_Provided entries_.
=== Section Start ===
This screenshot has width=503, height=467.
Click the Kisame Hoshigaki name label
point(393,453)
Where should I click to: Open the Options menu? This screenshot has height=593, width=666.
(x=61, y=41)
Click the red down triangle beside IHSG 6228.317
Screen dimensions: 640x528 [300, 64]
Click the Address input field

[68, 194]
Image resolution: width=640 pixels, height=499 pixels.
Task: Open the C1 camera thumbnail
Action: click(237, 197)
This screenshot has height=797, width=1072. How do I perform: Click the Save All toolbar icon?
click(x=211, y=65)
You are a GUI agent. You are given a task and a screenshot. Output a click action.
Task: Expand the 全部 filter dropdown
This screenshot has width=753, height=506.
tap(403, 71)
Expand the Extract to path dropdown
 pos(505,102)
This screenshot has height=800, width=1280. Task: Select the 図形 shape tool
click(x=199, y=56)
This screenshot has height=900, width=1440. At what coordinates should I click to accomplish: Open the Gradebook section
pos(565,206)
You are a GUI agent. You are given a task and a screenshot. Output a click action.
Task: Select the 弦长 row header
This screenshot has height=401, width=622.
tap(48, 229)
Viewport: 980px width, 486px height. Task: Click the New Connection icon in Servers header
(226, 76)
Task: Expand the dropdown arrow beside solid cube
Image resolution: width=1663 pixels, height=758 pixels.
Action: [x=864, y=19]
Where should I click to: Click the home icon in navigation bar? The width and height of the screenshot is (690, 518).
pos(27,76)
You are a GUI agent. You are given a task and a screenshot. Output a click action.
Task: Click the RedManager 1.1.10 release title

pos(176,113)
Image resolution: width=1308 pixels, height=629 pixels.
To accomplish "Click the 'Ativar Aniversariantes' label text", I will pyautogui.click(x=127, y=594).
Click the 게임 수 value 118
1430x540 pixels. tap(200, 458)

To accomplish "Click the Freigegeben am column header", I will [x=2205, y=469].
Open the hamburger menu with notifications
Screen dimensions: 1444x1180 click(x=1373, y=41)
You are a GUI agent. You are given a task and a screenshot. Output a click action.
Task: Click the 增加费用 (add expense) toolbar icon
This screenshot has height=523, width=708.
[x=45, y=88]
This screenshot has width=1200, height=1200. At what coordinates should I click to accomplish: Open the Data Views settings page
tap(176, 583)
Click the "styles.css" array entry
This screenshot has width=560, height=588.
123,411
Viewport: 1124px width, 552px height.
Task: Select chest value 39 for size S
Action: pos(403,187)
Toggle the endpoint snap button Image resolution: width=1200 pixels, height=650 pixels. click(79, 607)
=== Section End ===
_Activity_. Take the lines from the top of the data through the one that contains "Image resolution: width=1308" and copy them exactly, leaving out every line after it.

_Task result_.
This screenshot has width=503, height=467.
Click the Kisame Hoshigaki name label
point(393,453)
Where should I click to: Open the Options menu? This screenshot has height=593, width=666.
(x=61, y=41)
Click the red down triangle beside IHSG 6228.317
Screen dimensions: 640x528 [300, 64]
Click the Address input field

[68, 194]
Image resolution: width=640 pixels, height=499 pixels.
Task: Open the C1 camera thumbnail
Action: click(237, 197)
This screenshot has height=797, width=1072. How do I perform: Click the Save All toolbar icon?
click(x=211, y=65)
You are a GUI agent. You are given a task and a screenshot. Output a click action.
Task: Expand the 全部 filter dropdown
This screenshot has width=753, height=506.
tap(403, 71)
Expand the Extract to path dropdown
 pos(505,102)
This screenshot has height=800, width=1280. Task: Select the 図形 shape tool
click(x=199, y=56)
This screenshot has height=900, width=1440. At what coordinates should I click to accomplish: Open the Gradebook section
pos(565,206)
You are a GUI agent. You are given a task and a screenshot. Output a click action.
Task: Select the 弦长 row header
This screenshot has height=401, width=622.
tap(48, 229)
Viewport: 980px width, 486px height. Task: Click the New Connection icon in Servers header
(226, 76)
Task: Expand the dropdown arrow beside solid cube
Image resolution: width=1663 pixels, height=758 pixels.
Action: [x=864, y=19]
Where should I click to: Click the home icon in navigation bar? The width and height of the screenshot is (690, 518).
pos(27,76)
You are a GUI agent. You are given a task and a screenshot. Output a click action.
Task: Click the RedManager 1.1.10 release title

pos(176,113)
Image resolution: width=1308 pixels, height=629 pixels.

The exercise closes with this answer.